▸ **Provided text**:
[Start of section]
NVIDIA modeset driver hang shortly after re-enabling HDMI screen

I have a laptop with an HDMI cable attached to a KVM switch. My software stack is as follows:

  1. Linux 7.0.0 - but can be reproduced on some older 6.1x.x kernel versions
  2. sway 1.12-dev-c57daaf0 (multiple instances running, maybe something to do with it)
  3. NVIDIA driver version 595.58.03 - but can be reproduced on 595.45.04. I know this issue is new, so it’s a recent regression. I believe the newest version without the bug is 590.48.01
  4. Other applications typically running are Firefox, Discord, and alacritty. As far as I know nothing else that uses the GPU.

The freeze typically happens when I switch onto this computer using the KVM switch. It does not happen immediately, but usually after a few seconds. I have never seen it happen under any other circumstances.

When the freeze happens the nvidia-modeset kernel thread is at 100% CPU, and sway is stuck waiting on a semaphore(see logs).

One more detail: the laptop screen is disabled in sway.

Two copies of logs are attached since the driver is unresponsive. One is taken with safe mode.
[End of section]
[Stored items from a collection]
[Start of section]
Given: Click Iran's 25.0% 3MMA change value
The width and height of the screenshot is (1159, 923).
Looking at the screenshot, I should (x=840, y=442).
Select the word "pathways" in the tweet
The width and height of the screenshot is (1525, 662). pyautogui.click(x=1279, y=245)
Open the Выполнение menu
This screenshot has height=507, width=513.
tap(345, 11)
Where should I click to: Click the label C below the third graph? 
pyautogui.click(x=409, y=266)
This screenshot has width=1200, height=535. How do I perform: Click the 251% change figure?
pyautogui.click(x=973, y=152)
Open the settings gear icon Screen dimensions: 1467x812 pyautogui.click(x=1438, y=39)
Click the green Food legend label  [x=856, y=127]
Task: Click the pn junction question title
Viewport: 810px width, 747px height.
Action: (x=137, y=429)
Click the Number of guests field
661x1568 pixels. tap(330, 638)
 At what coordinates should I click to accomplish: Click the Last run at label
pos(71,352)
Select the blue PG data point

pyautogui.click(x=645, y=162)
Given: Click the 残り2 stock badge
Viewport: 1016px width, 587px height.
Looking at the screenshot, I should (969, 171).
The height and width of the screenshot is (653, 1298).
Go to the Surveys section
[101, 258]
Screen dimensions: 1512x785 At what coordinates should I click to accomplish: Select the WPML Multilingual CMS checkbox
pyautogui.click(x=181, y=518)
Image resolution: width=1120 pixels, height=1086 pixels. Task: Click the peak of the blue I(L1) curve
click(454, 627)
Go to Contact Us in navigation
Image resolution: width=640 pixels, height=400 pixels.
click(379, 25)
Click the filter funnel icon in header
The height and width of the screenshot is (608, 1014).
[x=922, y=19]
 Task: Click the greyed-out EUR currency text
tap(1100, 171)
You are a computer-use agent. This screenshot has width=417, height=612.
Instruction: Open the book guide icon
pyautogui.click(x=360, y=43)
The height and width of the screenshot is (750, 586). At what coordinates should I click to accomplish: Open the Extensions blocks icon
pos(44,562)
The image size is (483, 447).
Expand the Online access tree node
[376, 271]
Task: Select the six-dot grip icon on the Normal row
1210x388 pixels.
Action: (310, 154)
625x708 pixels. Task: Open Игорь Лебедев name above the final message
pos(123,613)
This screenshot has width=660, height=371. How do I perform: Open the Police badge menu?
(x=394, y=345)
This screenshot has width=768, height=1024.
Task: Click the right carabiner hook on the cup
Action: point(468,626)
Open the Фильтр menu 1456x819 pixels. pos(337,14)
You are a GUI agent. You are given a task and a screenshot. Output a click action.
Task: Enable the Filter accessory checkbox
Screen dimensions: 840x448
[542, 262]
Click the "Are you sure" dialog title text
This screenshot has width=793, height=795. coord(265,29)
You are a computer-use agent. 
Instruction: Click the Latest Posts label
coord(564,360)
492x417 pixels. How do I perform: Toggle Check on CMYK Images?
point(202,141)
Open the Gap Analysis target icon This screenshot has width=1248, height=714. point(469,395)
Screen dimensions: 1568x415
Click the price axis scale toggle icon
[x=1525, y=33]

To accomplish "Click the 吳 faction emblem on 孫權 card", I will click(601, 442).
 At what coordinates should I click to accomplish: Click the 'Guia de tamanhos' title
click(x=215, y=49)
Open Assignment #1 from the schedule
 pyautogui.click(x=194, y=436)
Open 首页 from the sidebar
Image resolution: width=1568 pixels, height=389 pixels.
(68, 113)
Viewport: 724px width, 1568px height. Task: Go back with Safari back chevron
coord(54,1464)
[End of section]
▸ **Task goal**: Extract the full NVIDIA modeset driver hang post shown above, reproducing it word for word from the title through the final line.

▸ **Exercise response**:
NVIDIA modeset driver hang shortly after re-enabling HDMI screen

I have a laptop with an HDMI cable attached to a KVM switch. My software stack is as follows:

  1. Linux 7.0.0 - but can be reproduced on some older 6.1x.x kernel versions
  2. sway 1.12-dev-c57daaf0 (multiple instances running, maybe something to do with it)
  3. NVIDIA driver version 595.58.03 - but can be reproduced on 595.45.04. I know this issue is new, so it’s a recent regression. I believe the newest version without the bug is 590.48.01
  4. Other applications typically running are Firefox, Discord, and alacritty. As far as I know nothing else that uses the GPU.

The freeze typically happens when I switch onto this computer using the KVM switch. It does not happen immediately, but usually after a few seconds. I have never seen it happen under any other circumstances.

When the freeze happens the nvidia-modeset kernel thread is at 100% CPU, and sway is stuck waiting on a semaphore(see logs).

One more detail: the laptop screen is disabled in sway.

Two copies of logs are attached since the driver is unresponsive. One is taken with safe mode.